Oda do Muzy
Czyś Muzą, czyś Widmem?
Do widm już przywykłem.
Czyś Muzą, czyś Zjawą?
Chodź. Opijmy to kawą.
Czyś Muzą, czyś Specem?
Pomóż z pękniętym sercem.
Czyś Muzą, czyś Życiem?
Gdzieżeś była przed przybyciem...
Czyś Muzą, czyś Psychologiem?
Dzięki tobie uporałem się z mym
nałogiem.
Czyś Muzą, czyś Radą?
To pytanie stłumię czekoladą.
Czyś Muzą, czyś Wyobrażeniem?
Możesz li wszelkich być marzeń
wcieleniem.
Czyś Muzą, czyś Diablicą?
Znać będę, gdy staniesz się mą
kochanicą.
Czyś Muzą, czyś Natchnieniem?
Pewnikiem miłych chwil wspomnieniem.
Czyś Muzą, czyś Zastępstwem?
Przybywa pytań, wespół z mym szaleństwem.
Dla J.
Komentarze (22)
Dziękuję Tańcząca :)
Pytań wiele, odpowiedzi nie udzielę:)
Wiersz fajny, serdecznie pozdrawiam:)
Espressivo, Beata1*, dziękuję:) I pozdrawiam :)
Wyobraźnia zaszalała po wypiciu kawy. Taki już jej
urok (kawy):)
Pozdrawiam:)
Ciekawy!
Słucham waldi, słucham...
kobieta jest i było muzą ..warto jej głosu słuchać ..

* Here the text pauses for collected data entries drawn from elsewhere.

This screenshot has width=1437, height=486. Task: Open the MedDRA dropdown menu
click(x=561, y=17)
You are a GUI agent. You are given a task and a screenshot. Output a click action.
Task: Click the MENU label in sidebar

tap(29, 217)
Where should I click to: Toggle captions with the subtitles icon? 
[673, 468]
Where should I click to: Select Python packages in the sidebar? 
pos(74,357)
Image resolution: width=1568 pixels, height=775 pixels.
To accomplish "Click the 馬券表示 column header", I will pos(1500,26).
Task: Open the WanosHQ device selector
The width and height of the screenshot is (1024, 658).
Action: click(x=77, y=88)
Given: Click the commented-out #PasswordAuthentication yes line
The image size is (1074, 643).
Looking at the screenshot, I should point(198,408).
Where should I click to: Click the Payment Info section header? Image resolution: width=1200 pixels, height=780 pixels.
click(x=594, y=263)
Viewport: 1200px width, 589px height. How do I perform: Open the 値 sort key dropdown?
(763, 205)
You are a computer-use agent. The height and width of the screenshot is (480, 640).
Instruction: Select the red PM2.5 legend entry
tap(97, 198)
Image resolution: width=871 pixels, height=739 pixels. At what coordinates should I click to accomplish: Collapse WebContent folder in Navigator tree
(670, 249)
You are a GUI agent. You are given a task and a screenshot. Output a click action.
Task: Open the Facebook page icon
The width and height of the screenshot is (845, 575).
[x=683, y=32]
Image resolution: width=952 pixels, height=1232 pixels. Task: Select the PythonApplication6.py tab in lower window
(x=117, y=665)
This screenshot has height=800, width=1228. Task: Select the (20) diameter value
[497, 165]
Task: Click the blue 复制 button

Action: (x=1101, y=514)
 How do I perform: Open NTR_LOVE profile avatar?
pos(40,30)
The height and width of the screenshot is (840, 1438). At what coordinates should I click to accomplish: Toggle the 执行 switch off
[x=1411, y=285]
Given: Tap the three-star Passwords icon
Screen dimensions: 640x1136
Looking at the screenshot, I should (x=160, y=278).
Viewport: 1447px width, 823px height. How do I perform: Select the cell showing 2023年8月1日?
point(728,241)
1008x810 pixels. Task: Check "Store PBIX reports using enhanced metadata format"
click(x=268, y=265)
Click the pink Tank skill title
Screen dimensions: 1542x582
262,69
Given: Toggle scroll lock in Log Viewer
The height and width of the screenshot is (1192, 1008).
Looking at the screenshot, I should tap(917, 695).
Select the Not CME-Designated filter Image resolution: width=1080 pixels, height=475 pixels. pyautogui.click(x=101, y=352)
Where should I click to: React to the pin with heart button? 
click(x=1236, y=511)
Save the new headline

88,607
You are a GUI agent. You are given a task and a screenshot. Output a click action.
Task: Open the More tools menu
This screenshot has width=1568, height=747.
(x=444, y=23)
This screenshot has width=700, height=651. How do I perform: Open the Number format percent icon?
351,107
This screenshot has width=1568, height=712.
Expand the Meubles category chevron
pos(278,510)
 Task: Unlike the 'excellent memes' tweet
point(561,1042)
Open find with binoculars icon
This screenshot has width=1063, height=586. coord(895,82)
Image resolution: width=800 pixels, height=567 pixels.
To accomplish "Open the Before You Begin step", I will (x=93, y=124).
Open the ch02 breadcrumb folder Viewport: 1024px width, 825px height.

Ad anna, peel zadurzony po uszy, choć niczemu dobremu
to niestety nie wróży.
Ad nocneszepty, wolę Diablicę, niźli Anielicę ;)
Skrzydła ćma już dawno spalone ma...
Ad Halina53, Ona marzeń wcieleniem :)
Ad 44tulipan, Polianna, jesionka - dziękuję:)
Muza w wielu odsłonach a Ona tylko wymysłem...
pozdrawiam, miłego czytania i komentowania
Czyś Muzą czyś Aniołem?
Spaliłem skrzydła wchodząc w aureolę.
Serdecznie pozdrawiam :-)
Dla peela jest pewnie wszystkim po trochę, bo jest w
niej zakochany.
Świetna forma wiersza :) Pozdrawiam
Szalejesz słowem:)
muzą czy diablicą
ciekawie piszesz:)
Chylę czoło me przed Wami, co mnie tak łechcecie
komentarzami.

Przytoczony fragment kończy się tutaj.